Ma voi non pensate che la Francia o la Germania continueranno ad essere dei paesi democratici?

I paesi occidentali hanno conosciuto una vera democrazia all’epoca della guerra fredda. I partiti politici avevano delle vere differenze ideologiche e dei programmi politici diversi. Gli organi di stampa avevano anche loro delle marcate differenze. Tutto questo influenzava la vita delle persone, contribuiva al loro benessere. Ora è tutto finito. Perché il capitalismo democratico e prospero, quello delle leggi sociali e delle garanzie sul lavoro, doveva molto alla minaccia comunista. Il grande attacco ai diritti sociali nell’Ovest è cominciato con la caduta del comunismo all’Est. Oggi i socialisti al potere nella maggior parte dei paesi europei svolgono una politica di smantellamento sociale di tutto ciò che c’era di giustamente socialista nei paesi capitalisti. Non esistono più in Occidente delle forze politiche capaci di difendere gli umili. L’esistenza dei partiti politici è puramente formale. Le loro differenze spariscono ogni giorno. […] La democrazia tende a sparire dall’organizzazione sociale occidentale. Questa super-struttura non democratica dà gli ordini, sanziona, bombarda e affama. Anche Clinton si conforma ad essa. Il totalitarismo finanziario ha sottomesso i poteri politici. Il totalitarismo finanziario è freddo. Non conosce né la pietà né i sentimenti. Le dittature politiche fanno pena a confronto di questo totalitarismo. Una certa resistenza era possibile anche nelle più dure dittature, nessuna rivolta è possibile contro una banca.

E la rivoluzione?

Il totalitarismo democratico e la dittatura finanziaria escludono la rivolta sociale.

Perché?

Perché riescono ad unire la più potente brutalità militare e lo strangolamento finanziario planetario. Tutte le rivoluzioni hanno beneficiato del sostegno venuto dall’esterno, oggi è ormai impossibile vista l’assenza di paesi sovrani. In più la classe operaia è stata rimpiazzata dalla classe dei disoccupati, che sta in basso nella scala sociale. Ora che vuole un disoccupato? Un lavoro. Essi sono in una situazione di debolezza, contrariamente alla classe operaia del passato.

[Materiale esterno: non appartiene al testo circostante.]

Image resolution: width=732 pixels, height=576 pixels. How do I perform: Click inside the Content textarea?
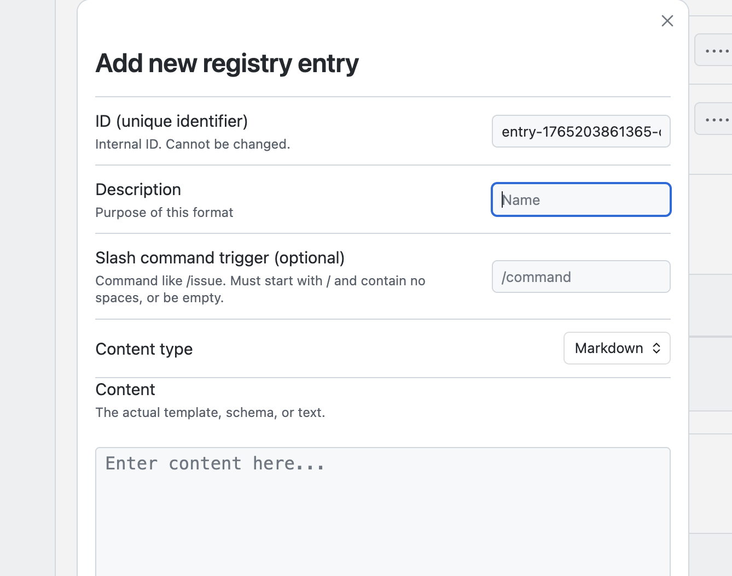382,508
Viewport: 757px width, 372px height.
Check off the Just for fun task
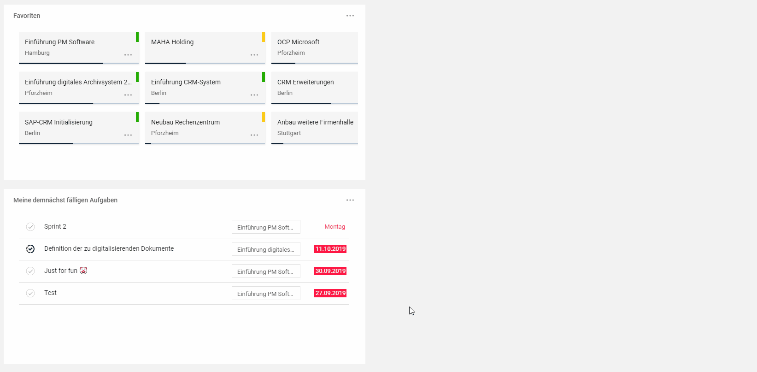coord(30,271)
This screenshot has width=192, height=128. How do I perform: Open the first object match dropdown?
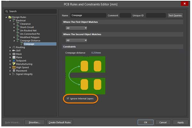76,28
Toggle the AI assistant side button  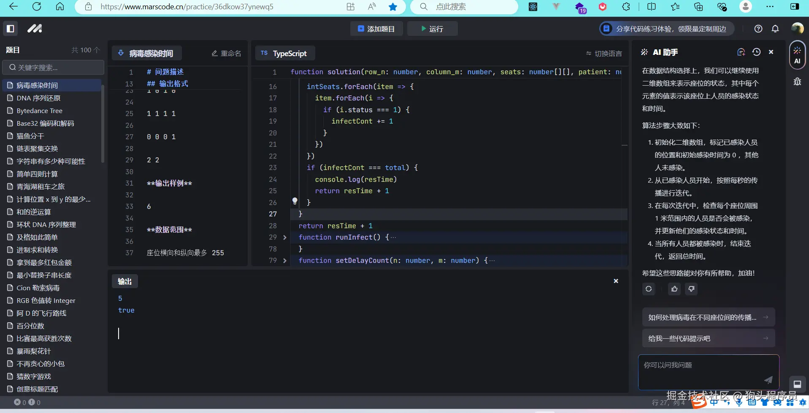click(x=797, y=55)
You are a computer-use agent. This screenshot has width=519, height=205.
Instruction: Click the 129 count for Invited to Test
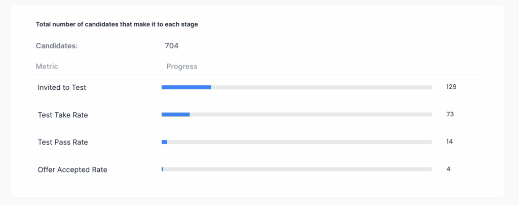click(x=451, y=87)
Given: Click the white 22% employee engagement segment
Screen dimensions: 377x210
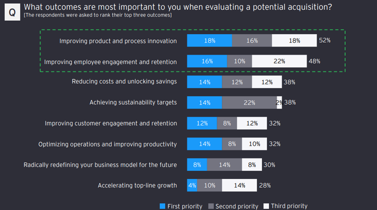Looking at the screenshot, I should pyautogui.click(x=279, y=61).
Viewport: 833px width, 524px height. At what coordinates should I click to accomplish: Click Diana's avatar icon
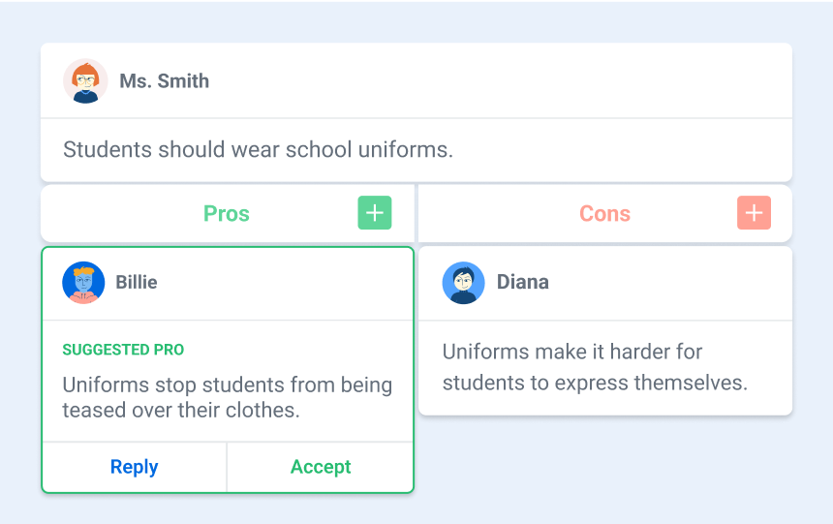point(464,282)
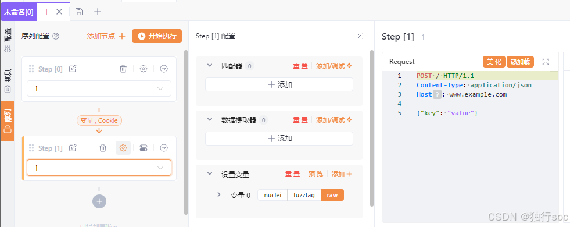570x227 pixels.
Task: Open the Step [0] request dropdown
Action: tap(99, 88)
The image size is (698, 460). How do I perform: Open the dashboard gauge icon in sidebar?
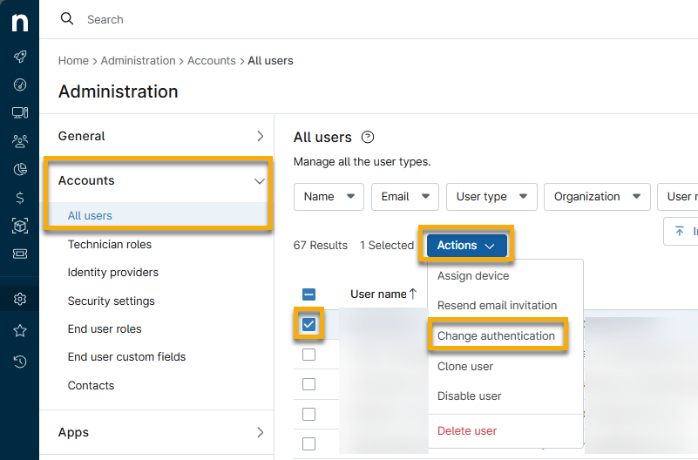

Tutti i sistemi occidentali avevano un’ideologia. Quale è oggi l’ideologia di questa nuova società che voi chiamate post-democratica?

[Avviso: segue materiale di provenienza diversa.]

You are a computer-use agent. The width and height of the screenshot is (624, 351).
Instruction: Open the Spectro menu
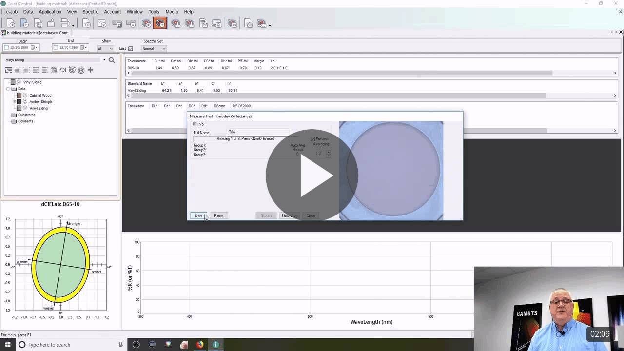(x=90, y=12)
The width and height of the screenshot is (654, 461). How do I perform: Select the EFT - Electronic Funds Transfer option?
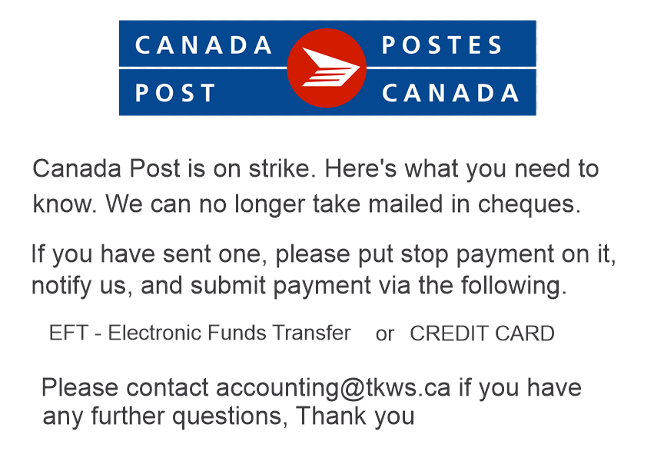200,333
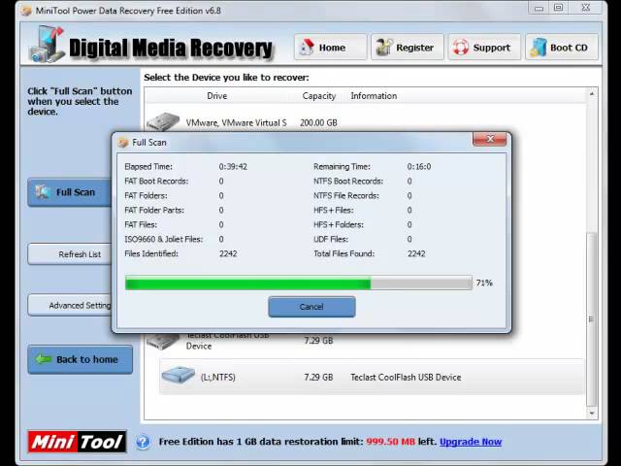
Task: Click the Teclast CoolFlash USB drive icon
Action: (163, 342)
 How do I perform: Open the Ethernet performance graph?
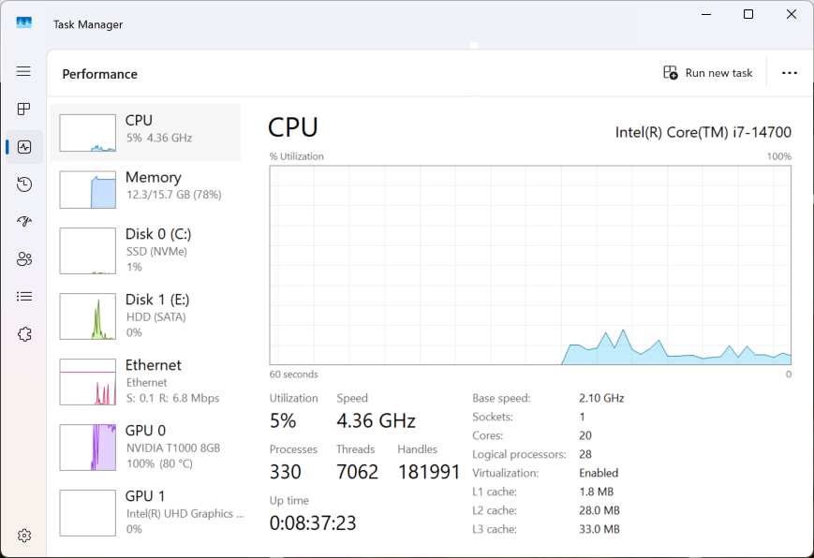point(145,381)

Viviamo in un’epoca post-ideologica e in realtà la sovra-ideologia del mondo occidentale diffusa nel corso degli ultimi vent’anni è molto più forte dell’ideologia comunista o nazionalsocialista. Il cittadino occidentale è molto più inebetito di quanto non lo fosse il cittadino medio sovietico sotto la propaganda comunista. Nel campo ideologico l’idea conta meno che i meccanismi della sua diffusione. Ora la potenza della diffusione dei media occidentali è enorme. […] Basta che la decisione sia presa per stigmatizzare un Karadzic o un Milosevic e via, una macchina di propaganda planetaria si mette in marcia. Quando bisognerebbe giudicare i dirigenti occidentali per la violazione di tutte le regole dei diritti esistenti….. La maggioranza dei cittadini occidentali è persuasa che la guerra contro la Serbia sia giusta. […] L’ideologia occidentale combina e fa convergere le idee in funzione dei suoi bisogni. Una di queste idee è che i valori e gli stili di vita occidentali sono superiori agli altri. Cercate di convincere un americano medio che la Russia sta morendo, non ci crederanno e continueranno ad affermare che i valori occidentali sono universali, applicando quindi uno dei vecchi principi del dogmatismo ideologico. I teorici, i media, i dirigenti sono persuasi di avere ragione e che l’uomo occidentale, portatore di questi valori, è un nuovo superuomo.

Quale è l’idea madre di questa ideologia dominante in Occidente?

È il mondialismo, la globalizzazione anche detta dominazione mondiale. E siccome questa idea è molto antipatica viene camuffata sotto il discorso più vago e generico di unificazione planetaria e di unificazione in un mondo integrato. È la vecchia maschera sovietica della “amicizia fra i popoli”, destinata a coprire l’espansionismo. In realtà, attualmente l’Occidente procede a un cambiamento della struttura su scala planetaria. Da un lato domina il mondo dalla testa ai piedi, dall’altro si organizza esso stesso in maniera verticale con un potere sovranazionale in cima alla piramide.

Un governo mondiale?

Se volete, sì, è così.

Questo non è essere un po’ vittima della teoria del complotto?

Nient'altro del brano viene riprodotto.